In 2020, the conversation was opened up again, and it would be a bit of an overstatement to say that old wounds were reopened. Clearly, to this day, there is competition but it seems like a bit of fun for both Macca and Jagger. “The Stones are rooted in the blues. When they are writing stuff, it has to do with the blues. We had a little more influences,” McCartney commented when asked to reflect on their rivalry. “There’s a lot of differences, and I love the Stones, but I’m with you. The Beatles were better,” McCartney told DJ Howard Stern when he asked the surviving Beatle if he thought The Beatles were better.

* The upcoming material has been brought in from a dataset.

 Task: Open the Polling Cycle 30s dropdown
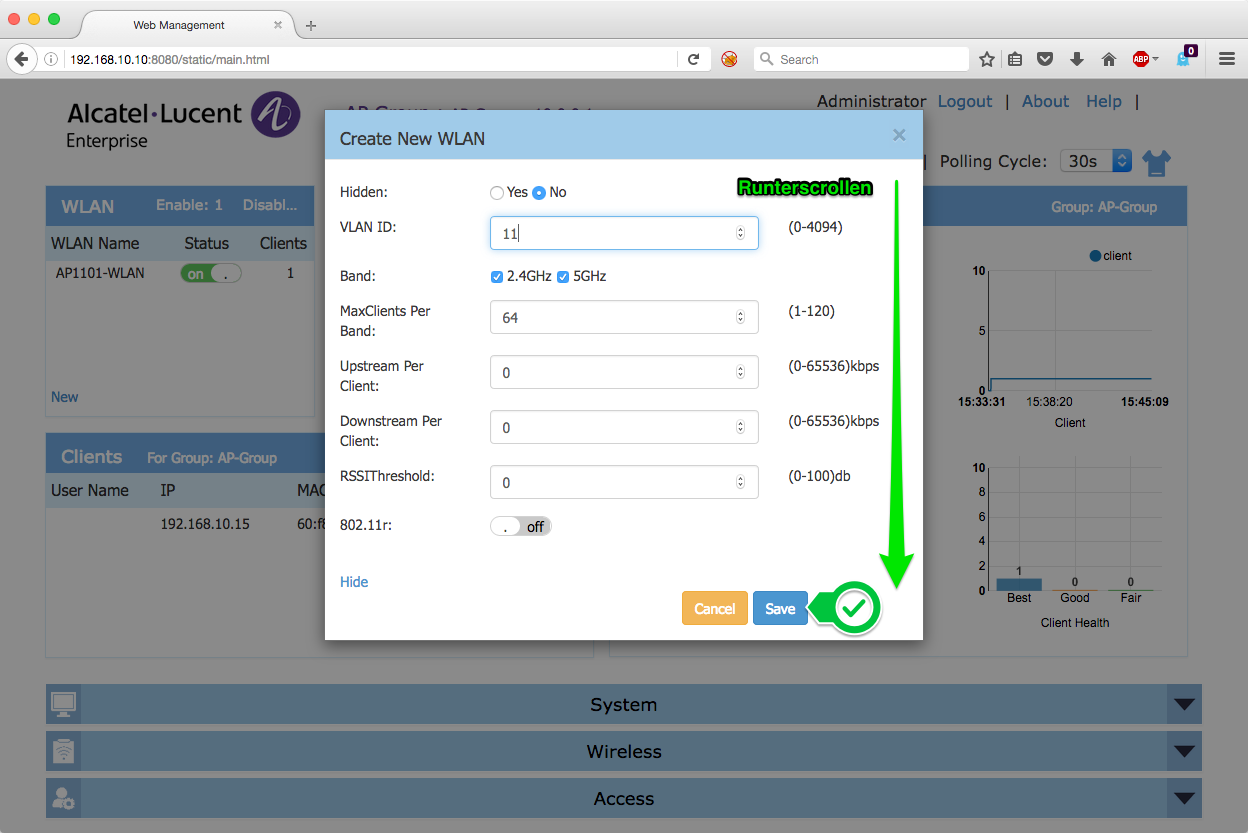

In Jagger’s response, on the Zane Lowe music show, he brought up a good point. When the Beatles stopped touring in the late ’60s the Stones had reinvented themselves and established their own identity, about to embark on arguably their finest run of records. They would go on massive tours throughout the world and still do to this day. While it doesn’t necessarily speak to the innate talent of a band in regards to songwriting, it is a whole other skill set a band is required to learn. Touring is an art form of its own.
“But the Stones went on,” Jagger told Lowe. “We started doing stadium gigs in the ’70s and [are] still doing them now. That’s the real big difference between these two bands. One band is unbelievably luckily still playing in stadiums, and then the other band doesn’t exist.”
According to these various answers, it would seem that the two bands never truly hated each other. There was always a bit of competition, however, the two bands remained friends throughout all the years of pop highs and lows, and while Jagger and McCartney have most recently jabbed at one another, it seems that it is only a bit of brotherly competition.
Keith Richards said it the best by describing the relationship between the two. “Mick and I admired their harmonies and their songwriting capabilities, they envied our freedom of movement and image.” Mutual respect reigns supreme.